SUPPLIED MATERIAL:

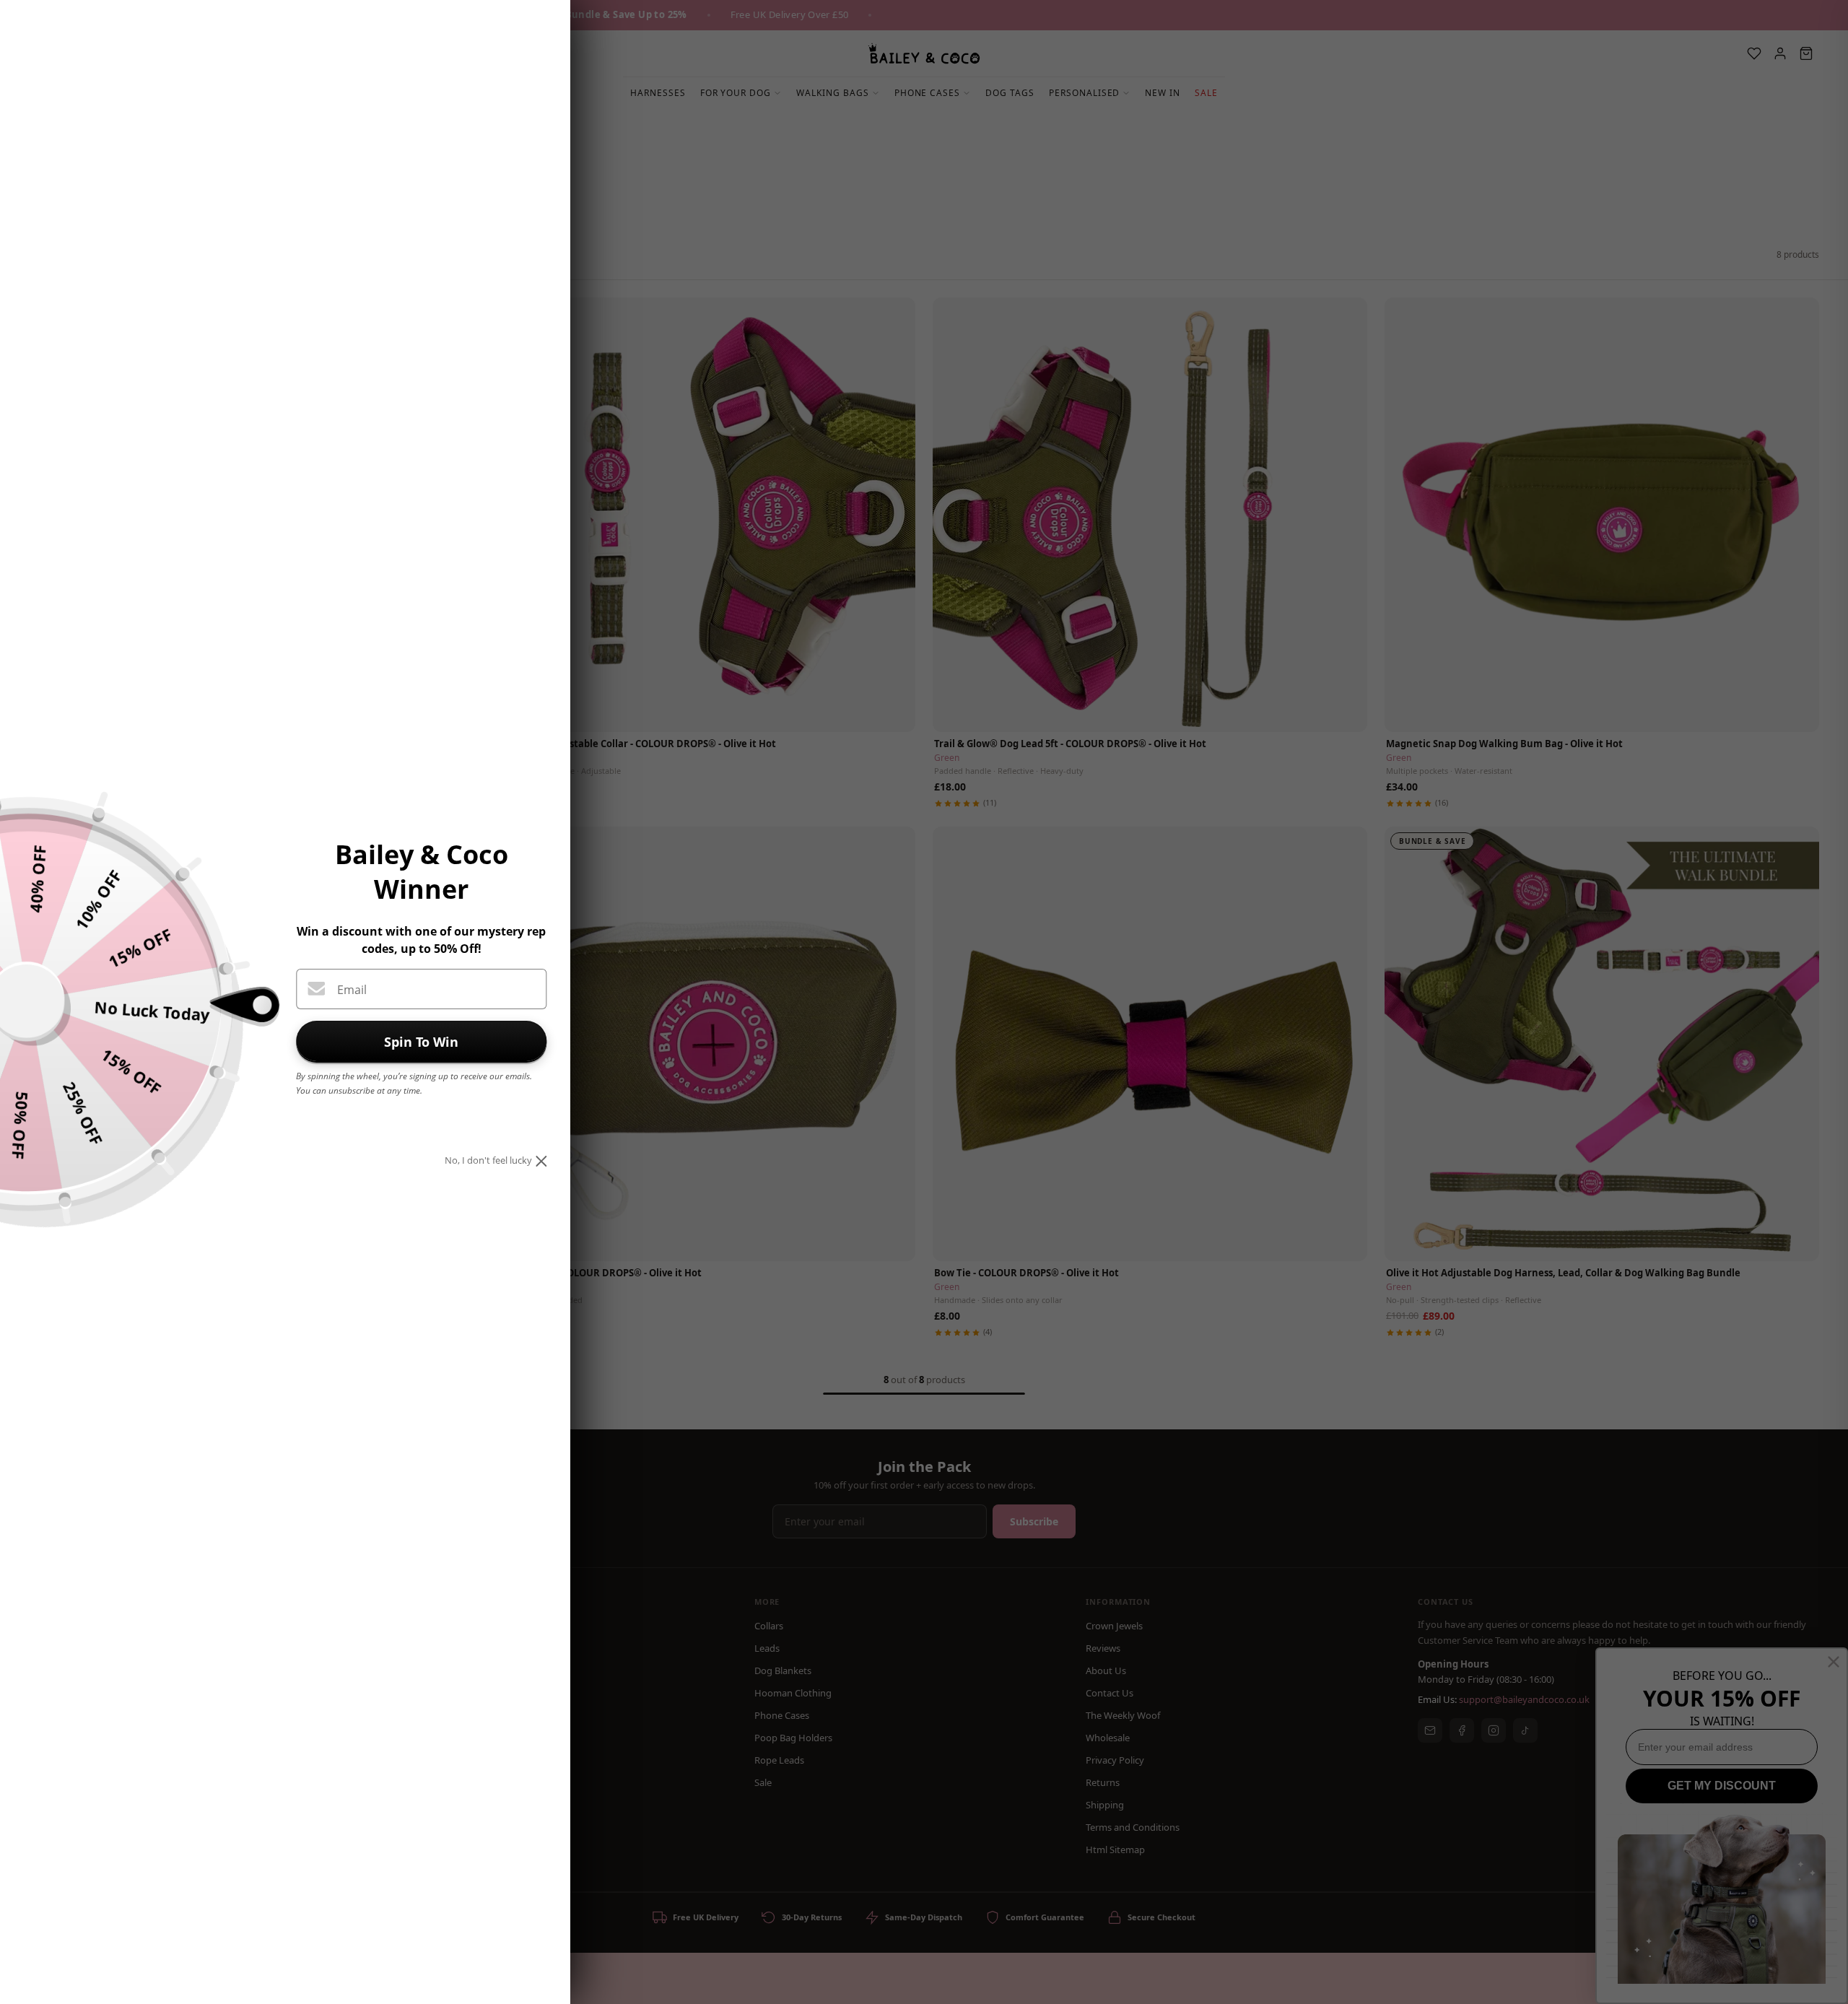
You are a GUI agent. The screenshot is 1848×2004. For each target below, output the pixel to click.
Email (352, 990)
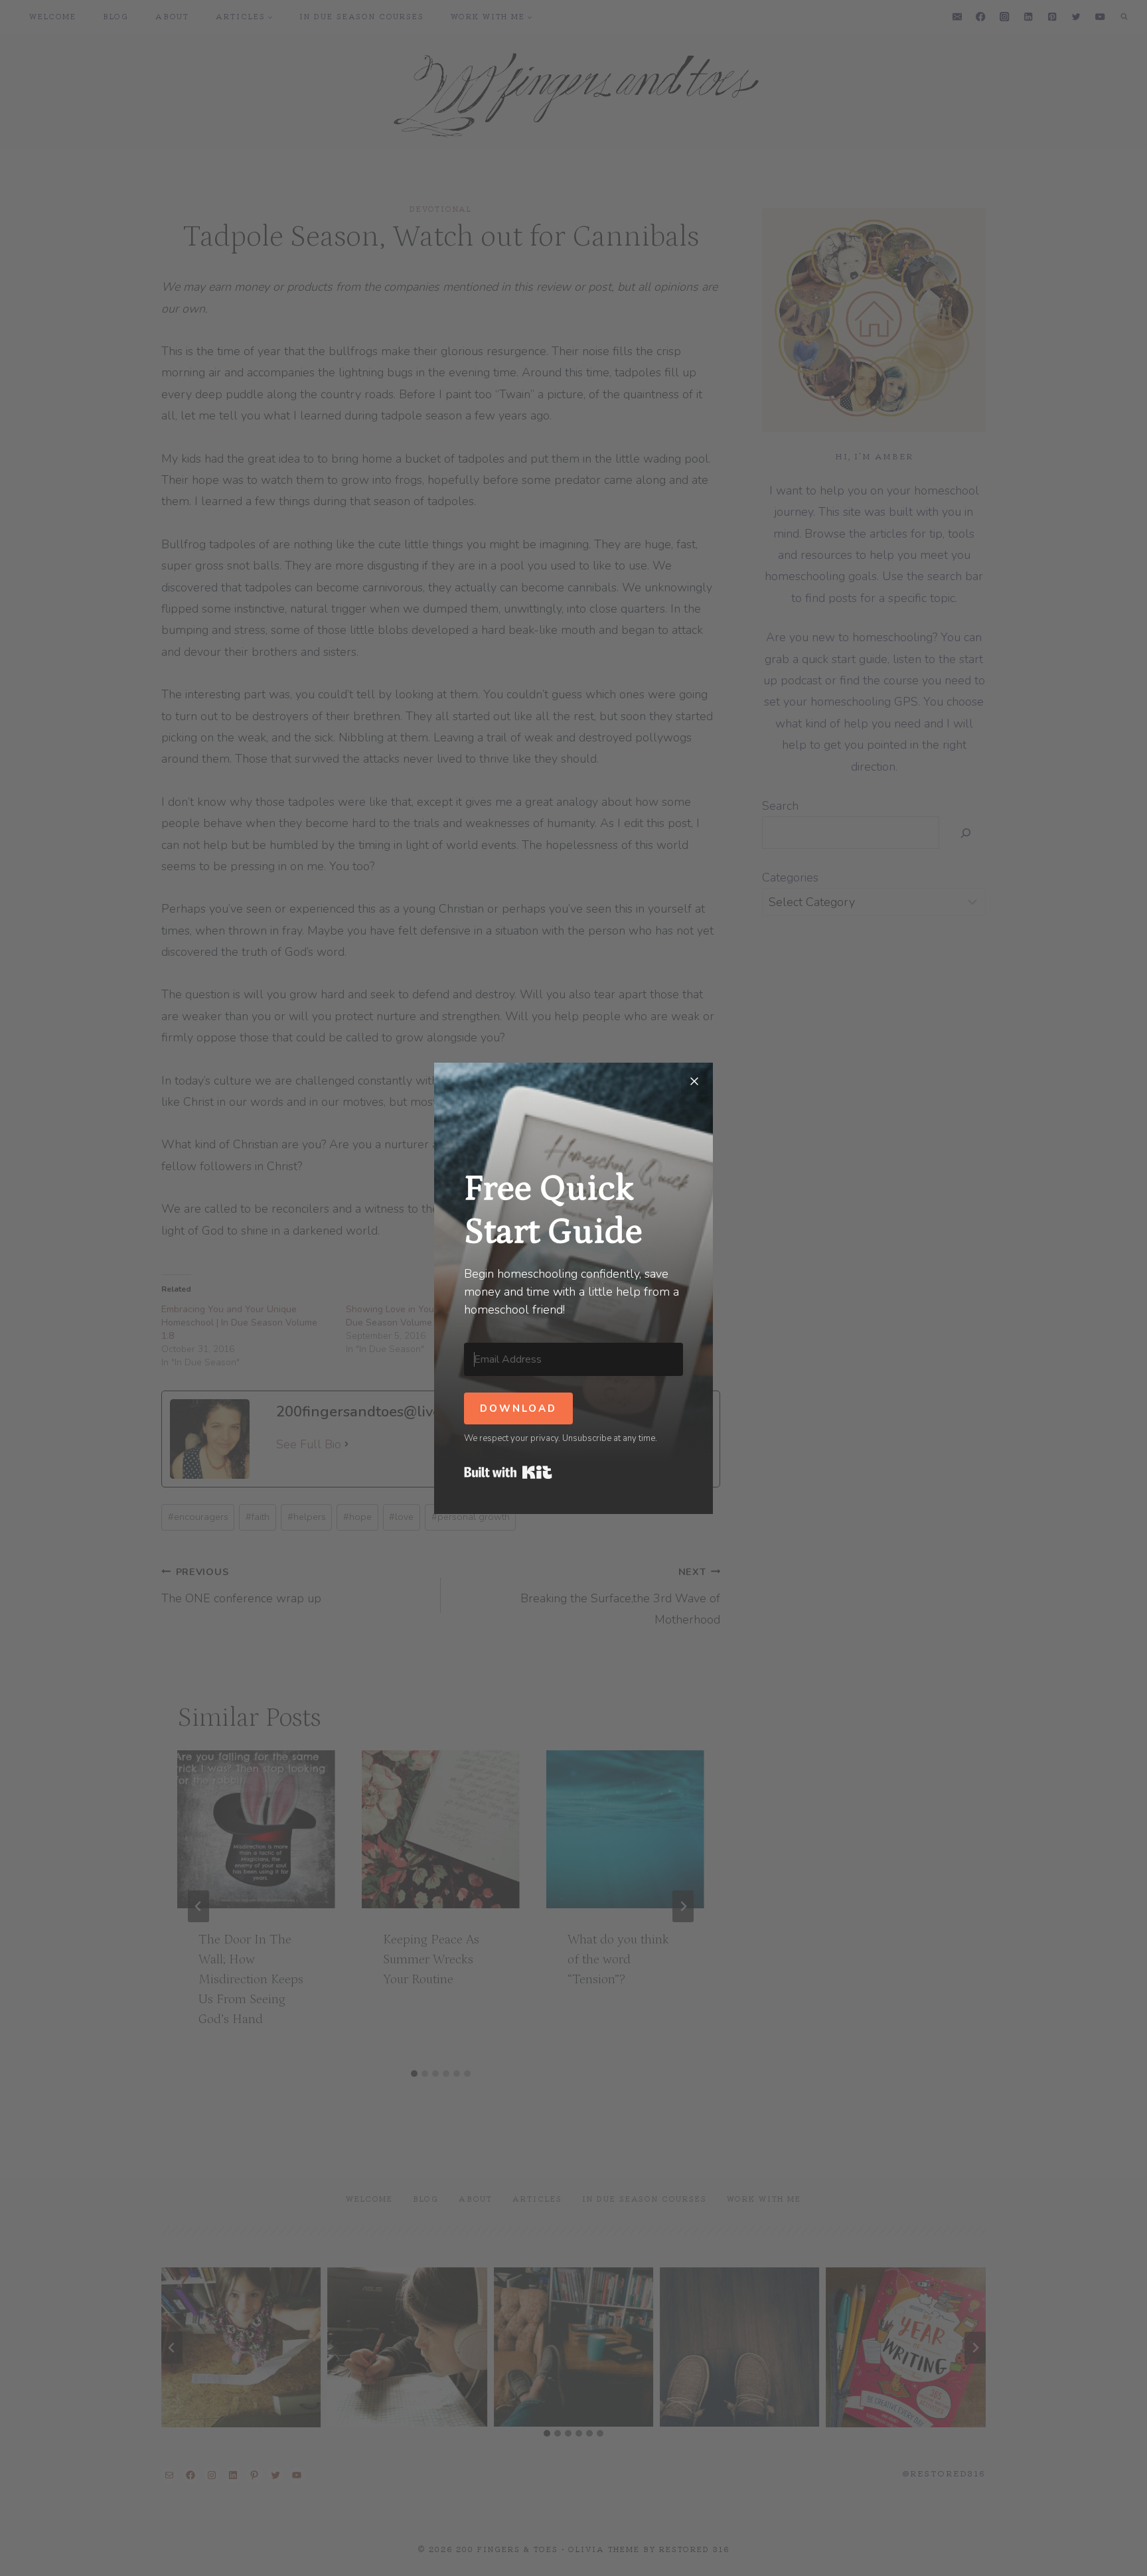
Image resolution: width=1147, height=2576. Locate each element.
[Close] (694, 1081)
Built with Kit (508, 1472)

WHAT YOU NEED TO DO: No pictures should appear in the copy, and each record above is to be returned exactly.

ANSWER SECTION:
You are a GUI agent. The screenshot is 1848×2004. For each target below, output the pixel to click.
Email (352, 990)
Image resolution: width=1147, height=2576. Locate each element.
[Close] (694, 1081)
Built with Kit (508, 1472)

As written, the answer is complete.